My husband and I were countries apart during a deployment when we fell to our knees after losing our second pregnancy, again triggering overwhelming feelings that this life was too much to bear at times. Although this was one of the greatest heartbreaks I’ve ever known, this time I knew we were not alone. Clinging to my faith with all I had, He was there as we struggled to conceive our third child, falling so short on hope that we would have the family we dreamt about.

God has a plan for my life. His plan was so clear as our rainbow baby, the most gentle, perfect, little boy was brought into this world. He has a plan for all of our lives. It can be so hard to see at times. God's plan is there to provide us with hope when the path feels too painful. His plan provides the miracles we need to become who He has always known we could be. 

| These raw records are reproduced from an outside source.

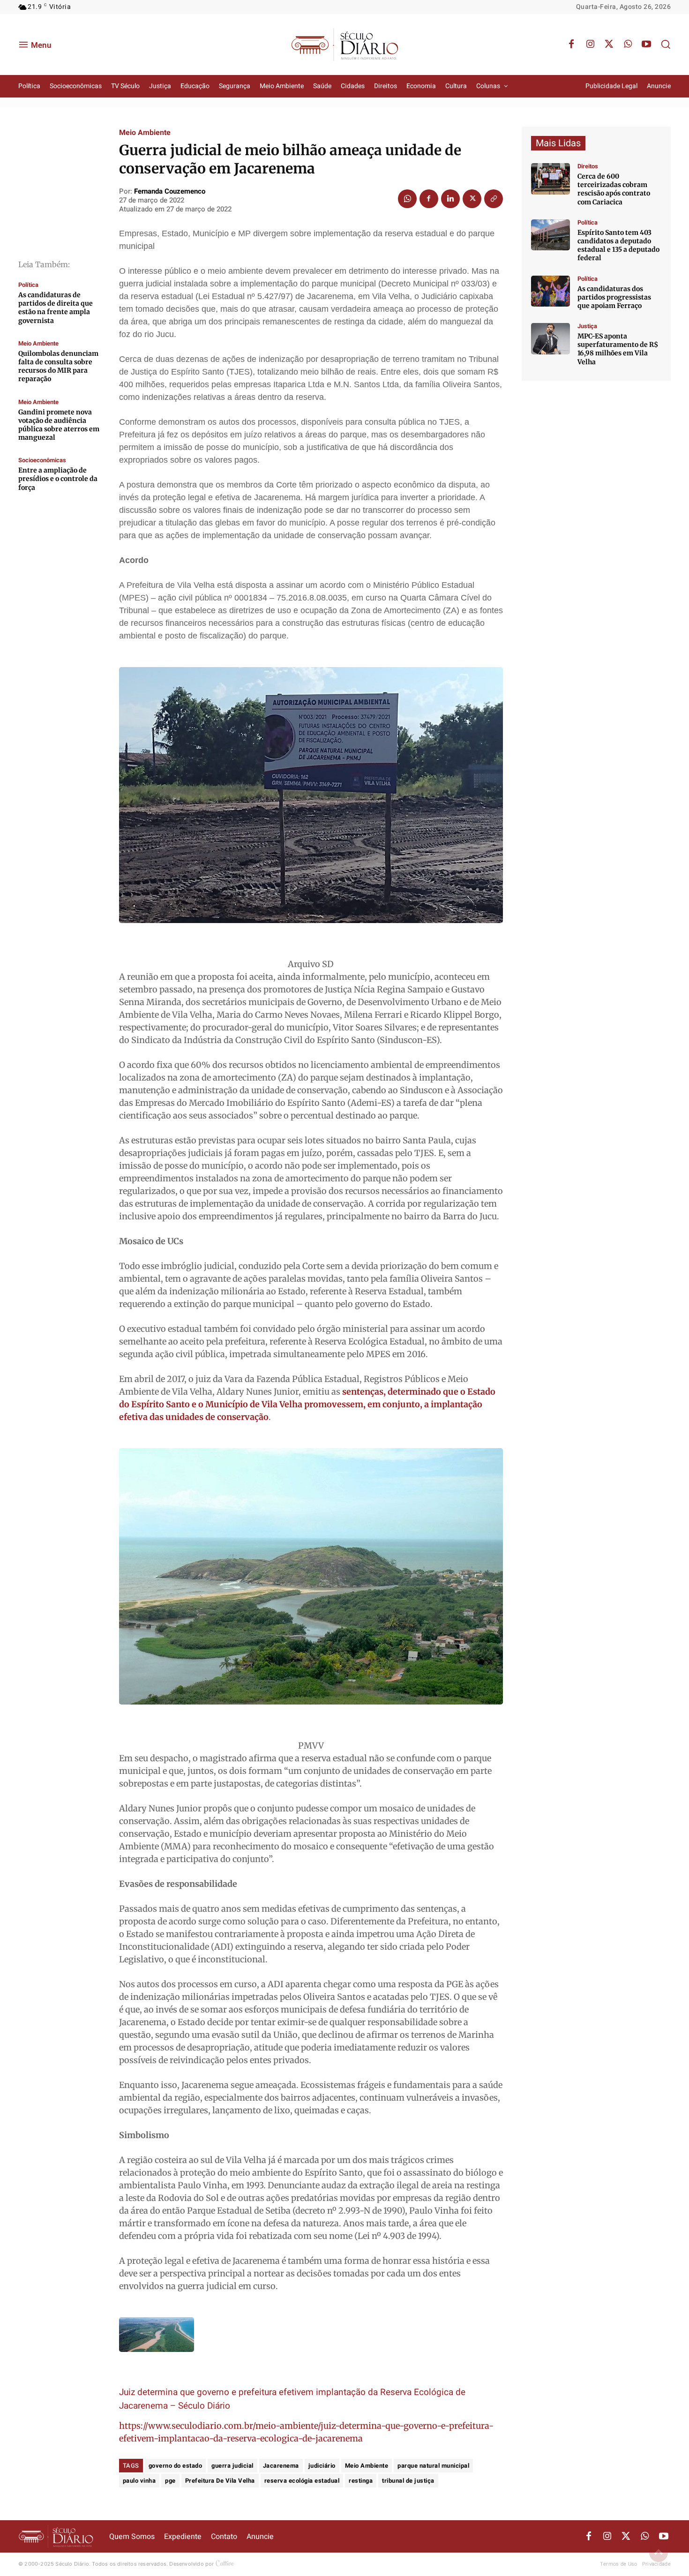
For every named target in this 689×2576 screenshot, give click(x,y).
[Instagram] (590, 44)
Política (28, 285)
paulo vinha (139, 2480)
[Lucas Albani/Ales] (550, 235)
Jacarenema (281, 2465)
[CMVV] (550, 338)
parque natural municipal (433, 2465)
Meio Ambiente (38, 343)
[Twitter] (608, 44)
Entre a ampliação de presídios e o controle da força (57, 478)
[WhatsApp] (627, 44)
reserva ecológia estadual (302, 2480)
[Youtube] (646, 44)
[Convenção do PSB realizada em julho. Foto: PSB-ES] (550, 291)
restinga (361, 2480)
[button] (665, 44)
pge (170, 2480)
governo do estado (175, 2465)
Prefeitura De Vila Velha (220, 2480)
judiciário (322, 2465)
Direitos (587, 166)
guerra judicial (232, 2465)
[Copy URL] (493, 198)
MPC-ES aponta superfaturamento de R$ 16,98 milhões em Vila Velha (617, 349)
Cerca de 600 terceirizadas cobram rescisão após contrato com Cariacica (613, 189)
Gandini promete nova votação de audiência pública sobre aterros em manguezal (58, 425)
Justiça (587, 326)
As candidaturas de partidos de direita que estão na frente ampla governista (55, 308)
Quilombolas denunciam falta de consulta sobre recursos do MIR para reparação (58, 366)
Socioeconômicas (42, 460)
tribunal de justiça (408, 2480)
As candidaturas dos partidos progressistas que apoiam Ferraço (614, 297)
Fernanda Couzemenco (169, 191)
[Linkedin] (450, 198)
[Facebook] (571, 44)
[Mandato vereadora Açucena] (550, 179)
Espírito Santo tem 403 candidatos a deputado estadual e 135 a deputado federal (618, 245)
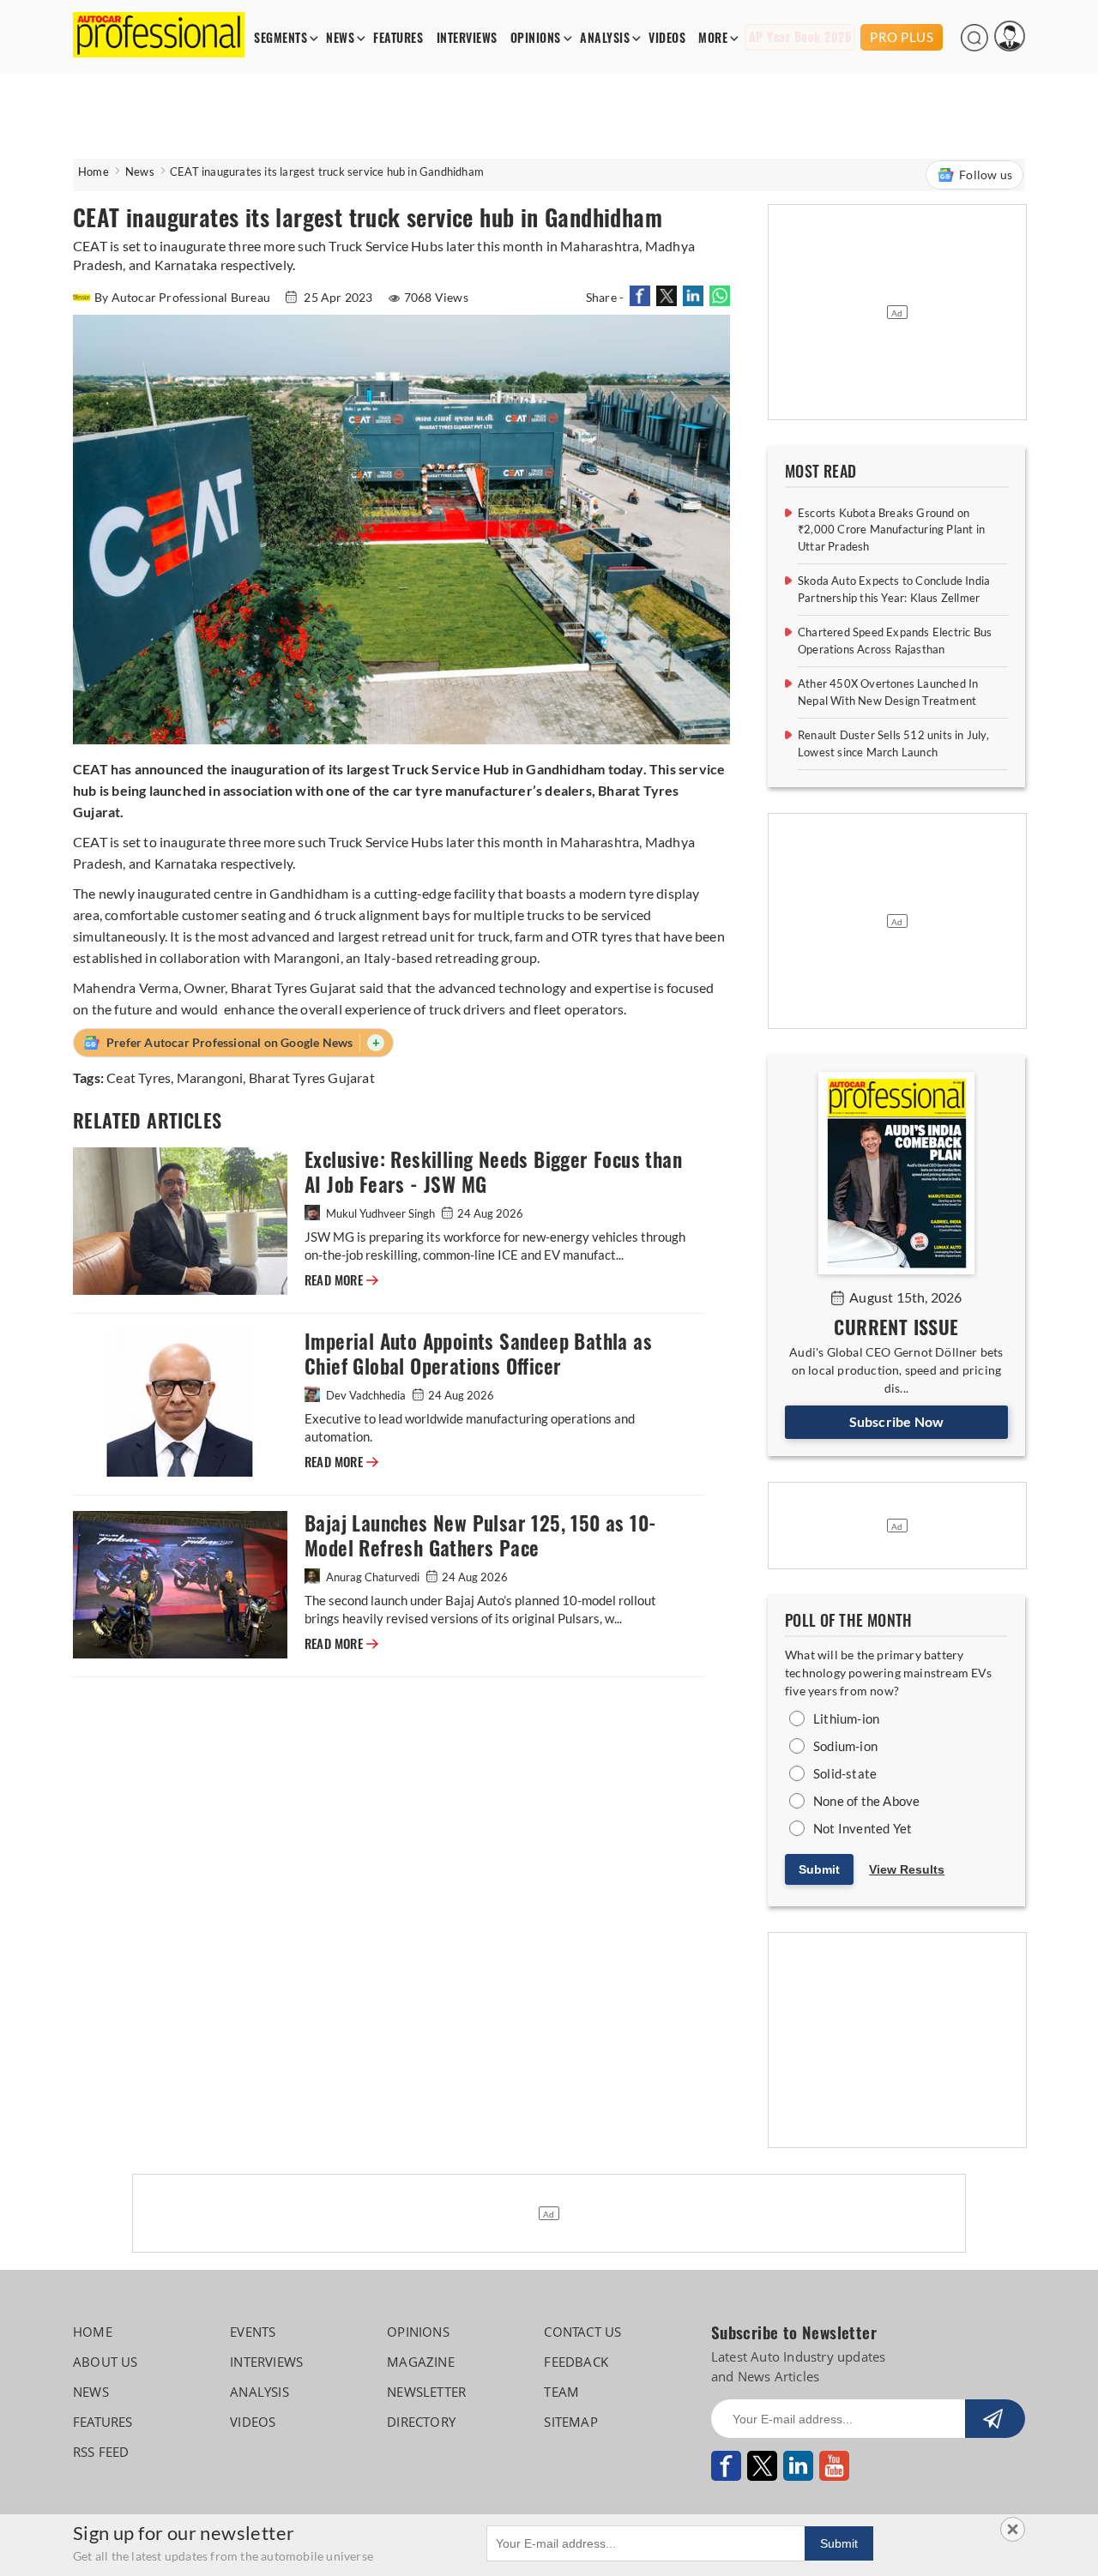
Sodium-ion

His miraculous plan enabled Daniel to survive a lion's den. For David to defeat Goliath. His miraculous plan allowed me, a scared little girl full of trauma, to heal, have a beautiful family, and create a life so different than the one I knew. 

He knew I could handle the life he gave me, because He would be there with me each step of the way. The life of pain was preparing me for the beauty. He trusted me with the pain I was dealt with. He trusted I would take it and keep believing in His plan. He trusted I would turn the pain into empathy, into a life I could be proud of, leading the way through the relationships He blessed me with.

I feel His presence so often today when my battle with anxiety sneaks its way in. I feel His presence when my inner child sneaks up on me, trying to control her surroundings in fear. When He removes people from my life and I can’t understand the reasoning, I know it will make sense one day. I know I will get to another day and it will be better because He has proven that to me endlessly. 

At times I forget how much God and I have been through together. I forget the strength we have together and how far we’ve come from the little girl in the perfect dress, scared beyond belief and I feel the worry creep back in. But when I do, He reminds me. He reminds me this is the life I fought for, the life I am so worthy and deserving to have. The life I dreamt of having. This is His plan. 

We look for the big miracles, the life saving miracles, but sometimes it’s in day-to-day life we experience them. My miracle is my great-grandmother, my husband, my children, the chance at this life and to do it a different way than the one I saw.

I held my mother’s hand as she was taken off life support, finally making peace with her path in life, and the overwhelming impact it had on my own. I felt forgiveness, what she had always hoped for from me, and what I was finally ready to give her as I said goodbye.

And where was He then? Right beside me.